In addition to Pedal Steel Pete, the Inside Outlaws currently include guitarist Jim Diamond (yes, that Jim Diamond; he produced both of Doop's albums before officially joining the band), bassist Katie Grace (Shotgun Wedding) and drummer Dave Shettler (of SSM). The band — which has been taking weekend mini-tours to Kentucky, Nashville (where Duprie lived two weeks of every month for a year when signed to a publishing company that eventually went belly-up) and other Midwest locations — plan to begin recording a follow-up to Everett Belcher this summer.
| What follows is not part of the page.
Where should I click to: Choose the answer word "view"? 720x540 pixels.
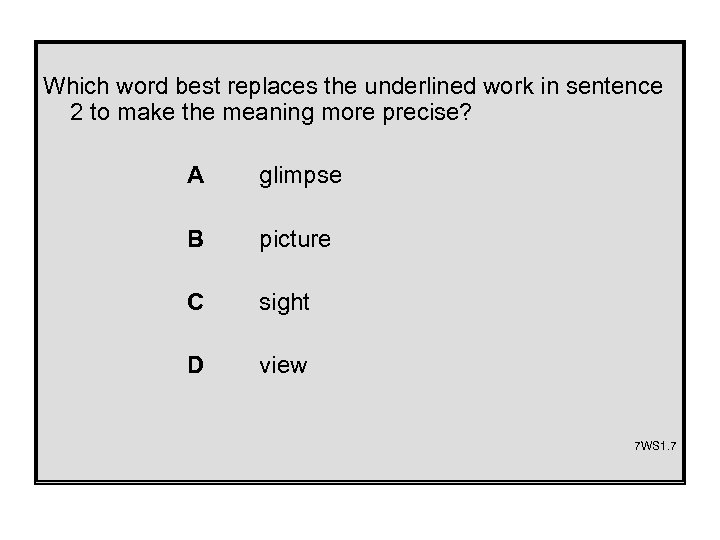coord(283,365)
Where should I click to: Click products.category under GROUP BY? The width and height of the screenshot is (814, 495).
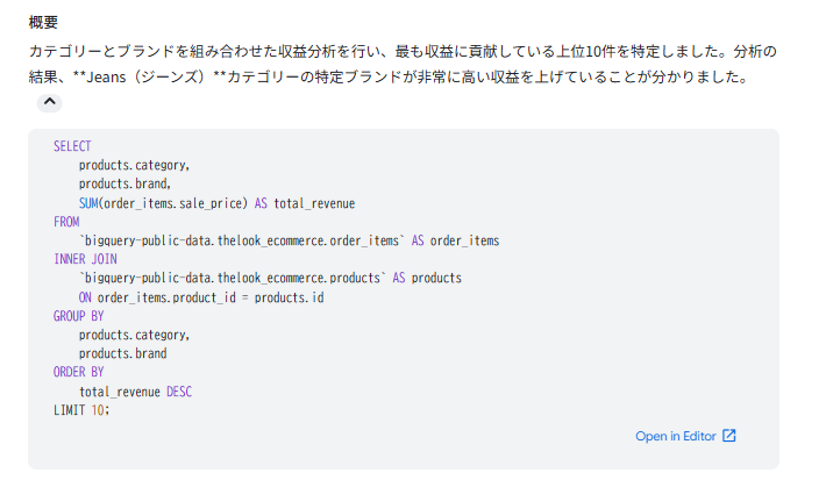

The next project is being financed by Jerry Belanger, co-owner of downtown Detroit's Park Bar. "And all you have to do is play there when the album's done," Doop marvels. "Jerry makes his money back — and you're out of debt. He's such an accommodating guy to so many artists in Detroit, not just musicians. He really wants to help them. He's a little bit of a wild man," Duprie laughs, "but with a big heart."
You could argue that Duprie — who says his experience as a fireman, both here and for a year in Savannah, Ga., has surely inspired songs because "you walk into these houses and you see firsthand how bad some people have it right now" — learned his songwriting craft from some of the very best. And like those influences, he takes that craft very, very seriously.
"When you put records out and write songs, those are your legacy," he reckons. "So that's what I focus on. I just want to make good songs — songs that people can relate to and songs that'll maybe even help them out. Music is a very powerful thing. It can help you not blow your brains out at certain points. When your soul is being torn apart, you can sit down and write something about it that'll make you feel better." He laughs that he came up with some "great songs" following a disastrous short-term marriage. "Some people don't have that to fall back on — and I think that's why so many people have problems with addiction and things.
"When I die, I just want to be known as someone who wrote good songs. That's all."
Doop & the Inside Outlaws play Wednesday, March 3, at 10:45 p.m. at the Magic Stick as part of the Blowout Pre-Party. With Chapstik, the Displays, Punk Fitness Interludes and Dale Earnhardt Jr. Jr.